To search for possible anti-tumor promoters (cancer chemopreventive agents), we screened several plant extracts using the inhibitory effects on Epstein-Barr virus early antigen (EBV-EA) activation induced by 12-O-tetradecanoylphorbol-13-acetate (TPA).[5] Methanol extract of Panax vietnamensis showed significant inhibitory activity (37.9 % at 100mg/ml). Since the activity was concentrated to the saponin fraction, the major saponins (1-6) of this plants were tested. Among them, the major saponin, majonoside R2 (6) exhibited the strongest inhibitory effects on EBV-EA activation (50% inhibition at 100 molar ratio/TPA). This activity was much higher than that of glycyrrhetic acid which is known to be a potent anti-tumor-promoter.[6] A series of ocotillol-type saponins from Neoalsomitra integrifoliola[7] was also assayed, and neoalsoside A3 (7) showed the highest activity (36% inhibition at 100 molar ratio/TPA).

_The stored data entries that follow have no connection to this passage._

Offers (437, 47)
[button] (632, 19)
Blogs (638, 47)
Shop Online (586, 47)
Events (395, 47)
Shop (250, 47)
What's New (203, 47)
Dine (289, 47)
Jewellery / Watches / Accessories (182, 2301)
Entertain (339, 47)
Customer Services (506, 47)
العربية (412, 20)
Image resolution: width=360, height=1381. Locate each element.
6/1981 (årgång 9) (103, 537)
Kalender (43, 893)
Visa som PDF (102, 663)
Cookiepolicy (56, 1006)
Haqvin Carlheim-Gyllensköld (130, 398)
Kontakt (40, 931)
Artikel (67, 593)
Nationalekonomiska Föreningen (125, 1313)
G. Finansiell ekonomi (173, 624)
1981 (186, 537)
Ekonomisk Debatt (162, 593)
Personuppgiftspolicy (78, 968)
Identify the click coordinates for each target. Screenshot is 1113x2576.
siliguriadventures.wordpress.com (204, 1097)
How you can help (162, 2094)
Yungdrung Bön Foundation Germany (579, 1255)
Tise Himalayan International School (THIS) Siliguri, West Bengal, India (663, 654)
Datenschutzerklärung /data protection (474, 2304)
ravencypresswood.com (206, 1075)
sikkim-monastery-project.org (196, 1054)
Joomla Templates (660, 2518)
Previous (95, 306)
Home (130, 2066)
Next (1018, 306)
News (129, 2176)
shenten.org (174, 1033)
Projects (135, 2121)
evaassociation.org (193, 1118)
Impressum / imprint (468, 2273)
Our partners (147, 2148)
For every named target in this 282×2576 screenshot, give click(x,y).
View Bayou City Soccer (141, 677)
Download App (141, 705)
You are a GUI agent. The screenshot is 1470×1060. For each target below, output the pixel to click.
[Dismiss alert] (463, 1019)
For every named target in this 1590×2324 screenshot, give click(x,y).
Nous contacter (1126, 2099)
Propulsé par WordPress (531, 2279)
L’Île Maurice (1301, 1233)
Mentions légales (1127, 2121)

The effects of 6 on the cell cycle of Raji cells treated with TPA were examined by flow cytometry. By the treatment with 6, the ratio of S phase of Raji cells was increased, but the ratio of G2 + M phases was decreased in dose-dependent manner. The inhibition mechanism of 6 against cancer promotion of TPA was through influencing the cell cycle.

On the basis of the above in vitro assay, in vivo assay was carried out. The inhibitory effect of 6 on the two-stage carcinogenesis test of mouse skin tumor using 7,12-dimethylbenz[a]anthracene (DMBA) as an initiator, and TPA as a promoter. The papilloma production promoted by TPA was significantly decreased and delayed by the pre-treatment of 85 nmol of 6. The activity of 6 was higher than that of glycyrrhetic acid. The inhibitory activity of 6 was also observed when a non-TPA type tumor promoter, fumonsin B1 was used as a promoter.

In conclusion, Vietnamese ginseng promises to be cancer preventive herbal medicine.

1. Dung H. T. and Grushvisky I. V., Bot. Jour. Vietnam, 70, 518-522 (1985).
2. Duc N. M., Nham, N. T., Kasai R., Ito, A., Yamasaki, K. and Tanaka, O., Chem. Pharm. Bull., 41, 2010-2014 (1993).
3. Duc N. M., R. Kasai, Ohtani, K., Ito A. Nham, N. T., Yamasaki, K. and Tanaka, O., Chem. Pharm. Bull., 42, 115-122 (1994).
4. Duc N. M., R. Kasai, Ohtani, K., Ito A. Nham, N. T., Yamasaki, K. and Tanaka, O., Chem. Pharm. Bull., 42, 634-640 (1994).
5. Konoshima T, Takasaki M and Tokuda H, Natural Medicines, 50, 158-162 (1996).
6. Tokuda H., Ohigashi H., Koshimizu K. and Ito Y, Cancer Lett., 33, 279-282 (1986).
7. Fujita S., Kasai R., Ohtani K., Yamasaki K, Chiu M-H., Nie R-L. and Tanaka O., Phytochemistry, 38, 465-472 (1995).